**The problem:** Extract every row below and reproduce each of its lines without any changes.

Data extracted from a collection
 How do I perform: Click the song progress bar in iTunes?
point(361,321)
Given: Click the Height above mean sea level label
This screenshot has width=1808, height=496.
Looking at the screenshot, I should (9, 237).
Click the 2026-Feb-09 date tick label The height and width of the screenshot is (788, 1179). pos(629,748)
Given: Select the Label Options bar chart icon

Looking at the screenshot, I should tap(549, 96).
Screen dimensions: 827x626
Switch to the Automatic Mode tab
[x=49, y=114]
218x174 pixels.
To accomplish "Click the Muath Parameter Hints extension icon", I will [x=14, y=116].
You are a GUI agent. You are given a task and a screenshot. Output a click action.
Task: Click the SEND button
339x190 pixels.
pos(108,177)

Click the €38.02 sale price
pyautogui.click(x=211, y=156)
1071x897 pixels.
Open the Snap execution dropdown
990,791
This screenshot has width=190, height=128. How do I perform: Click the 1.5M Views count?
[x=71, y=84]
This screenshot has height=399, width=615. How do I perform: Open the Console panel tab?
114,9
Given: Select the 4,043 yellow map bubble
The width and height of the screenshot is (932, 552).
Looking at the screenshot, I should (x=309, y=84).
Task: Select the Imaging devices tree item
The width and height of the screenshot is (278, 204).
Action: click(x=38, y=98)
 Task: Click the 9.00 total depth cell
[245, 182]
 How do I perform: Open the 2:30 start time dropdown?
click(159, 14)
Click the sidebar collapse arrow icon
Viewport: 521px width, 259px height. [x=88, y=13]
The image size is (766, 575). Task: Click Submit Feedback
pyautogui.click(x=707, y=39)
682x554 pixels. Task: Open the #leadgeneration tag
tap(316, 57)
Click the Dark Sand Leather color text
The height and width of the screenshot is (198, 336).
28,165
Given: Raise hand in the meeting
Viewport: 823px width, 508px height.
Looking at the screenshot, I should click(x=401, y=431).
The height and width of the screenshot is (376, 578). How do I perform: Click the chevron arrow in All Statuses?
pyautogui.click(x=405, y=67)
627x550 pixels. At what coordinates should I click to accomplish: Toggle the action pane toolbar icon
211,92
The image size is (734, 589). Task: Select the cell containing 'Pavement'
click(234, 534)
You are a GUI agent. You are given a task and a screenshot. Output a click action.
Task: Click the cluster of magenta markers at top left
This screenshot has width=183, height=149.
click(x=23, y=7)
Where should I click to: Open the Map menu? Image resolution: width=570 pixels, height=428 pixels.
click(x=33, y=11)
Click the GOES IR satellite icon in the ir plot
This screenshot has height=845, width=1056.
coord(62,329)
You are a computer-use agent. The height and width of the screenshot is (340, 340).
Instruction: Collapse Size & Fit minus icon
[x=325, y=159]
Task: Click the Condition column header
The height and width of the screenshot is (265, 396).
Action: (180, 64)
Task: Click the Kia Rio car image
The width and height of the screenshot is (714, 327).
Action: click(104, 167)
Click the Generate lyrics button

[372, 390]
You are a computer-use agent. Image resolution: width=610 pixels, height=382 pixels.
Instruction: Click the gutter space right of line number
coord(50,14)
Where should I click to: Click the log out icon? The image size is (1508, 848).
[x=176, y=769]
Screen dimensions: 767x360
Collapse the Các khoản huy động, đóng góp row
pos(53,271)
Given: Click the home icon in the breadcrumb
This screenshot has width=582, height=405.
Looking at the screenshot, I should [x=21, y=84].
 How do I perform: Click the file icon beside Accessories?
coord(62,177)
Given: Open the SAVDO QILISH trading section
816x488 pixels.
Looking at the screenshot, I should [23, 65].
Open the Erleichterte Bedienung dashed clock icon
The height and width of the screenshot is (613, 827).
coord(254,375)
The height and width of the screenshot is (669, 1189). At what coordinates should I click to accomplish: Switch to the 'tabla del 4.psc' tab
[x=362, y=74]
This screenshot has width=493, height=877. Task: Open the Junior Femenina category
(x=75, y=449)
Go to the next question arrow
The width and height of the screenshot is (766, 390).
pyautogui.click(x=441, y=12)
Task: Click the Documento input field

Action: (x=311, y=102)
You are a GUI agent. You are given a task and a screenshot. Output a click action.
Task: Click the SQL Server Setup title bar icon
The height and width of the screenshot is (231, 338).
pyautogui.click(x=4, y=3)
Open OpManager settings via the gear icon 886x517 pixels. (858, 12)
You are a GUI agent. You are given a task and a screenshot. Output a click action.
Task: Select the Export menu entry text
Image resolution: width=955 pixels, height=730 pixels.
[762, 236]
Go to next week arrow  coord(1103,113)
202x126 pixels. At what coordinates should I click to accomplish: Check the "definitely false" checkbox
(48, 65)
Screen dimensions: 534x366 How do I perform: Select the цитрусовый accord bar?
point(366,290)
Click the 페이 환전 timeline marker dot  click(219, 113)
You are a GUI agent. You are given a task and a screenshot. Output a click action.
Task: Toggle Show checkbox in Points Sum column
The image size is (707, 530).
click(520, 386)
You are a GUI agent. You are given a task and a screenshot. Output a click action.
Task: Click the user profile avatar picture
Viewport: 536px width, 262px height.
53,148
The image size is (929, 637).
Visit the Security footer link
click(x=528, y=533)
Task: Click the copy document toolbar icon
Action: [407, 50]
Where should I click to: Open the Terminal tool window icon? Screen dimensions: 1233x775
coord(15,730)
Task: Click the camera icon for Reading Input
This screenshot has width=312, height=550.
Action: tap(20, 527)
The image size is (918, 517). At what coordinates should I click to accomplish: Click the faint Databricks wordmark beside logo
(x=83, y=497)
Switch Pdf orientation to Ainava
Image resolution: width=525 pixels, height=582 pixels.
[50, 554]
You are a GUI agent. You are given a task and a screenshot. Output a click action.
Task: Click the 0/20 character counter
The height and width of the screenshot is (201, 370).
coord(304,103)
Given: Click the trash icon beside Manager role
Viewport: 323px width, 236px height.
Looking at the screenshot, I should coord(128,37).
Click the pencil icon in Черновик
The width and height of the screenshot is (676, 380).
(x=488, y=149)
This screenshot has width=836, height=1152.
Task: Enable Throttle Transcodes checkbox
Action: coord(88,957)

**Response for this exercise:**
 How do I perform: Click the song progress bar in iTunes?
point(361,321)
Given: Click the Height above mean sea level label
This screenshot has width=1808, height=496.
Looking at the screenshot, I should (9, 237).
Click the 2026-Feb-09 date tick label The height and width of the screenshot is (788, 1179). pos(629,748)
Given: Select the Label Options bar chart icon

Looking at the screenshot, I should tap(549, 96).
Screen dimensions: 827x626
Switch to the Automatic Mode tab
[x=49, y=114]
218x174 pixels.
To accomplish "Click the Muath Parameter Hints extension icon", I will [x=14, y=116].
You are a GUI agent. You are given a task and a screenshot. Output a click action.
Task: Click the SEND button
339x190 pixels.
pos(108,177)

Click the €38.02 sale price
pyautogui.click(x=211, y=156)
1071x897 pixels.
Open the Snap execution dropdown
990,791
This screenshot has width=190, height=128. How do I perform: Click the 1.5M Views count?
[x=71, y=84]
This screenshot has height=399, width=615. How do I perform: Open the Console panel tab?
114,9
Given: Select the 4,043 yellow map bubble
The width and height of the screenshot is (932, 552).
Looking at the screenshot, I should (x=309, y=84).
Task: Select the Imaging devices tree item
The width and height of the screenshot is (278, 204).
Action: click(x=38, y=98)
 Task: Click the 9.00 total depth cell
[245, 182]
 How do I perform: Open the 2:30 start time dropdown?
click(159, 14)
Click the sidebar collapse arrow icon
Viewport: 521px width, 259px height. [x=88, y=13]
The image size is (766, 575). Task: Click Submit Feedback
pyautogui.click(x=707, y=39)
682x554 pixels. Task: Open the #leadgeneration tag
tap(316, 57)
Click the Dark Sand Leather color text
The height and width of the screenshot is (198, 336).
28,165
Given: Raise hand in the meeting
Viewport: 823px width, 508px height.
Looking at the screenshot, I should click(x=401, y=431).
The height and width of the screenshot is (376, 578). How do I perform: Click the chevron arrow in All Statuses?
pyautogui.click(x=405, y=67)
627x550 pixels. At what coordinates should I click to accomplish: Toggle the action pane toolbar icon
211,92
The image size is (734, 589). Task: Select the cell containing 'Pavement'
click(234, 534)
You are a GUI agent. You are given a task and a screenshot. Output a click action.
Task: Click the cluster of magenta markers at top left
This screenshot has width=183, height=149.
click(x=23, y=7)
Where should I click to: Open the Map menu? Image resolution: width=570 pixels, height=428 pixels.
click(x=33, y=11)
Click the GOES IR satellite icon in the ir plot
This screenshot has height=845, width=1056.
coord(62,329)
You are a computer-use agent. The height and width of the screenshot is (340, 340).
Instruction: Collapse Size & Fit minus icon
[x=325, y=159]
Task: Click the Condition column header
The height and width of the screenshot is (265, 396).
Action: (180, 64)
Task: Click the Kia Rio car image
The width and height of the screenshot is (714, 327).
Action: click(104, 167)
Click the Generate lyrics button

[372, 390]
You are a computer-use agent. Image resolution: width=610 pixels, height=382 pixels.
Instruction: Click the gutter space right of line number
coord(50,14)
Where should I click to: Click the log out icon? The image size is (1508, 848).
[x=176, y=769]
Screen dimensions: 767x360
Collapse the Các khoản huy động, đóng góp row
pos(53,271)
Given: Click the home icon in the breadcrumb
This screenshot has width=582, height=405.
Looking at the screenshot, I should [x=21, y=84].
 How do I perform: Click the file icon beside Accessories?
coord(62,177)
Given: Open the SAVDO QILISH trading section
816x488 pixels.
Looking at the screenshot, I should [23, 65].
Open the Erleichterte Bedienung dashed clock icon
The height and width of the screenshot is (613, 827).
coord(254,375)
The height and width of the screenshot is (669, 1189). At what coordinates should I click to accomplish: Switch to the 'tabla del 4.psc' tab
[x=362, y=74]
This screenshot has width=493, height=877. Task: Open the Junior Femenina category
(x=75, y=449)
Go to the next question arrow
The width and height of the screenshot is (766, 390).
pyautogui.click(x=441, y=12)
Task: Click the Documento input field

Action: (x=311, y=102)
You are a GUI agent. You are given a task and a screenshot. Output a click action.
Task: Click the SQL Server Setup title bar icon
The height and width of the screenshot is (231, 338).
pyautogui.click(x=4, y=3)
Open OpManager settings via the gear icon 886x517 pixels. (858, 12)
You are a GUI agent. You are given a task and a screenshot. Output a click action.
Task: Select the Export menu entry text
Image resolution: width=955 pixels, height=730 pixels.
[762, 236]
Go to next week arrow  coord(1103,113)
202x126 pixels. At what coordinates should I click to accomplish: Check the "definitely false" checkbox
(48, 65)
Screen dimensions: 534x366 How do I perform: Select the цитрусовый accord bar?
point(366,290)
Click the 페이 환전 timeline marker dot  click(219, 113)
You are a GUI agent. You are given a task and a screenshot. Output a click action.
Task: Toggle Show checkbox in Points Sum column
The image size is (707, 530).
click(520, 386)
You are a GUI agent. You are given a task and a screenshot. Output a click action.
Task: Click the user profile avatar picture
Viewport: 536px width, 262px height.
53,148
The image size is (929, 637).
Visit the Security footer link
click(x=528, y=533)
Task: Click the copy document toolbar icon
Action: [407, 50]
Where should I click to: Open the Terminal tool window icon? Screen dimensions: 1233x775
coord(15,730)
Task: Click the camera icon for Reading Input
This screenshot has width=312, height=550.
Action: tap(20, 527)
The image size is (918, 517). At what coordinates should I click to accomplish: Click the faint Databricks wordmark beside logo
(x=83, y=497)
Switch Pdf orientation to Ainava
Image resolution: width=525 pixels, height=582 pixels.
[50, 554]
You are a GUI agent. You are given a task and a screenshot. Output a click action.
Task: Click the 0/20 character counter
The height and width of the screenshot is (201, 370).
coord(304,103)
Given: Click the trash icon beside Manager role
Viewport: 323px width, 236px height.
Looking at the screenshot, I should coord(128,37).
Click the pencil icon in Черновик
The width and height of the screenshot is (676, 380).
(x=488, y=149)
This screenshot has width=836, height=1152.
Task: Enable Throttle Transcodes checkbox
Action: coord(88,957)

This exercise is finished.